La prima era la scrittura; non solo la scrittura di articoli e testi scientifici ma la scrittura in generale con la pubblicazione di alcuni romanzi, raccolte di racconti e poesie con anche riconoscimenti ufficiali come il Premio Letterario Acqui per Medici Scrittori nel 1968; attività che ancora ha svolto negli ultimi mesi, nonostante seri problemi di vista.
La seconda le auto sportive, sulle quali aveva una cultura ragguardevole, ma che raramente utilizzava per viaggi di piacere bensì prevalentemente per spostamenti per lavoro o per congressi.
Sicuramente un grande piacere per lui era la convivialità, l’uscire a cena dopo il lavoro e intrattenersi a parlare del più e del meno, magari ancora di ortopedia e di piede, davanti a un piatto e a un bicchiere di vino; molti Colleghi che hanno partecipato ai corsi ricorderanno ancora qualche serata in una delle osterie che allora era ancora possibile trovare ad Alba.
Dopo il pensionamento nel 1991 dall’Ospedale di Alba Giacomo prosegue l’attività in forma esclusivamente libero-professionale presso la Casa di Cura Fornaca di Sessant di Torino, mantenendo e anzi incrementando l’attività scientifica, i rapporti con Colleghi Italiani e Stranieri, l’organizzazione dei Corsi annuali e di altri eventi, la redazione della Rivista “Chirurgia del Piede”.
Mi rendo conto di aver parlato poco della grande produzione scientifica, articoli, monografie, il trattato di Chirurgia del Piede, la rivista “Chirurgia del Piede”, le numerose tecniche chirurgiche descritte, il Congresso Nazionale del 1988 e i Corsi e Incontri organizzati ma si tratta di eventi noti e di materiale facilmente reperibile e consultabile.
Ritengo più importante e anche interessante l’aspetto umano e ricordare quanto ci ha lasciato.

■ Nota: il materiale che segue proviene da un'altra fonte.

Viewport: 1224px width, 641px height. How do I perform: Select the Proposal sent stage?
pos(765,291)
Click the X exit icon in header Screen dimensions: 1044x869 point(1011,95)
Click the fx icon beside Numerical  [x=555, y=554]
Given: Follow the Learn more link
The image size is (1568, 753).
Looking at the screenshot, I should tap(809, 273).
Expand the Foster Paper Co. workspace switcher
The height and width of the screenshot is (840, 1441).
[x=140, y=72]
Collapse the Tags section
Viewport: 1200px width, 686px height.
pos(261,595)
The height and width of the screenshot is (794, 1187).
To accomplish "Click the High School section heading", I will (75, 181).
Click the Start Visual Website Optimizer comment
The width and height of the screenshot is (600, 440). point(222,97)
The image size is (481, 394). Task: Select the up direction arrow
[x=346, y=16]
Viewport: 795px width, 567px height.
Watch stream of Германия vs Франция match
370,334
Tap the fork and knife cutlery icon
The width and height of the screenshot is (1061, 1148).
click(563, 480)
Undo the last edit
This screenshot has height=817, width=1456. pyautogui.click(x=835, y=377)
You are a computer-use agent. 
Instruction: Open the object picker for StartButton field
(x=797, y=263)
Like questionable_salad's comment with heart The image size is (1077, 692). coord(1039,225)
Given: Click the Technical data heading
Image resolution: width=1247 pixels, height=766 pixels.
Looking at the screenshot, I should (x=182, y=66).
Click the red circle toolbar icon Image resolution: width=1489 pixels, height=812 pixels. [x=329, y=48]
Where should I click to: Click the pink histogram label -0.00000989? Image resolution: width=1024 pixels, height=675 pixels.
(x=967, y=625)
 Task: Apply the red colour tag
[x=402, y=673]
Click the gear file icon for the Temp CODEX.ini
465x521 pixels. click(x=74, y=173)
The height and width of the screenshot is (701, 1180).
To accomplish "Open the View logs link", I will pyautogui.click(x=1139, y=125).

In primo luogo la capacità di sognare, la visione onirica e romantica dell’attività, immaginando e creando con la sola forza delle idee in un piccolo ospedale di provincia le condizioni per realizzare un progetto di ampio respiro.
Poi l’estremo rigore su alcune questioni, in particolare sull’autonomia e la libertà del Medico, che lo portava a rifiutare in maniera categorica supporti da parte dell’industria medica (il Congresso Nazionale del 1988 venne ad esempio sponsorizzato dal Comune di Alba e dall’USL senza coinvolgimento di ditte commerciali).
E infine il grande entusiasmo e attaccamento alla professione e al lavoro che lo ha portato a promuovere e organizzare un 69° Corso di aggiornamento programmato per l’aprile scorso che solo la recente epidemia ha cancellato.
Un Uomo di altri tempi ma nello stesso tempo proiettato sul futuro e sull’innovazione.
Addio Giacomo, credo mancherai a tutti.